BEGIN Text block
Painting a Rental Property: Tax Deduction or Depreciation?

When it comes to rental properties, painting is one of the most commonly incurred costs—and one of the most misunderstood from a tax perspective.

Property owners (and even some advisors) often assume that repainting is a straightforward tax deduction. In reality, the treatment depends on why the painting was done, when it was done, and the condition of the property at purchase.

Getting this wrong can mean either:

  • Missing out on legitimate deductions, or
  • Over-claiming and creating ATO risk

Let’s break it down.


1. Initial Repairs vs Ongoing Maintenance

The first key distinction is whether the painting relates to an initial repair or ongoing maintenance.

Initial Repairs (Not Immediately Deductible)

If the property required painting at the time you purchased it—due to wear and tear, damage, or general ageing—then repainting is considered an initial repair.

Even if you carry out the work after settlement, the ATO treats this as:

“Fixing a defect that existed at the time of purchase”

Tax treatment:

  • Not immediately deductible
  • Must be capitalised and claimed over time (via depreciation)

Maintenance Painting (Immediately Deductible)

If the property was in reasonable condition when purchased and you repaint later due to:

  • General wear and tear
  • Tenant damage during your ownership
  • Keeping the property in rentable condition

Then it is considered repairs and maintenance.

Tax treatment:

  • Fully deductible in the year incurred

2. Improvement vs Like-for-Like Replacement

Another layer of complexity is whether the painting is simply restoring the property or improving it.
END Text block
# Problem 1
Revise the passage on painting a rental property from "When it comes" to "break it down.", putting "accountants" in place of "advisors".
# Problem 2
According to the text on painting a rental property, why is repainting not immediately deductible when the property already needed painting at purchase, even if the work is done after settlement?
The data that follows is not required for any of the work here.
BEGIN Provided material
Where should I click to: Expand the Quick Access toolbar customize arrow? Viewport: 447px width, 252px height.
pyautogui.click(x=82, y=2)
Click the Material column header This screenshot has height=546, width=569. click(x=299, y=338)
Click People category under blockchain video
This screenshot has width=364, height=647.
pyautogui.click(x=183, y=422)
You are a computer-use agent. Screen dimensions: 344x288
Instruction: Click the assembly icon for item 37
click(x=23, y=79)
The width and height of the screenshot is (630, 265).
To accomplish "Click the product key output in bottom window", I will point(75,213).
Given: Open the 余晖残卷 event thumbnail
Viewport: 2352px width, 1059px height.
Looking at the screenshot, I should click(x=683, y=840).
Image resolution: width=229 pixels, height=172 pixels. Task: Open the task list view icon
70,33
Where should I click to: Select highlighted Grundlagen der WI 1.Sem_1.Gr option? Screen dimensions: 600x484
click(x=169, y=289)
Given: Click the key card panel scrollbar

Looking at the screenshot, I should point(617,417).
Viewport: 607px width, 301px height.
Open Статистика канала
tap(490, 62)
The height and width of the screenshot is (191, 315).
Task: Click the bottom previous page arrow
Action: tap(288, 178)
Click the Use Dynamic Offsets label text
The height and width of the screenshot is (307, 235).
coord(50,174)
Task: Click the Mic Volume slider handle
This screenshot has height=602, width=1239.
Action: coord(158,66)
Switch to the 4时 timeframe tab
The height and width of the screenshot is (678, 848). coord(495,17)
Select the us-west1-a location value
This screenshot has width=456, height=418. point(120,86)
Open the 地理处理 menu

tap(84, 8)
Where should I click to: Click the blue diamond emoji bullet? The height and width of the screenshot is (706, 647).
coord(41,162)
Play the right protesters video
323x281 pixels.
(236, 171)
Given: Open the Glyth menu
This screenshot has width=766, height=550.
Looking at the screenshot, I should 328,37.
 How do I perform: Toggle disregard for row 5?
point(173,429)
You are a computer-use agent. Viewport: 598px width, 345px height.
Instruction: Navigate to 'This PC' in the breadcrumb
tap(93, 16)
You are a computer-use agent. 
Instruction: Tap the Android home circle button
END Provided material
# Reply 1
When it comes to rental properties, painting is one of the most commonly incurred costs—and one of the most misunderstood from a tax perspective.

Property owners (and even some accountants) often assume that repainting is a straightforward tax deduction. In reality, the treatment depends on why the painting was done, when it was done, and the condition of the property at purchase.

Getting this wrong can mean either:

  • Missing out on legitimate deductions, or
  • Over-claiming and creating ATO risk

Let’s break it down.

# Reply 2
The ATO treats that repainting as fixing a defect that existed at the time of purchase, so it counts as an initial repair. As a result, the cost must be capitalized and claimed over time through depreciation.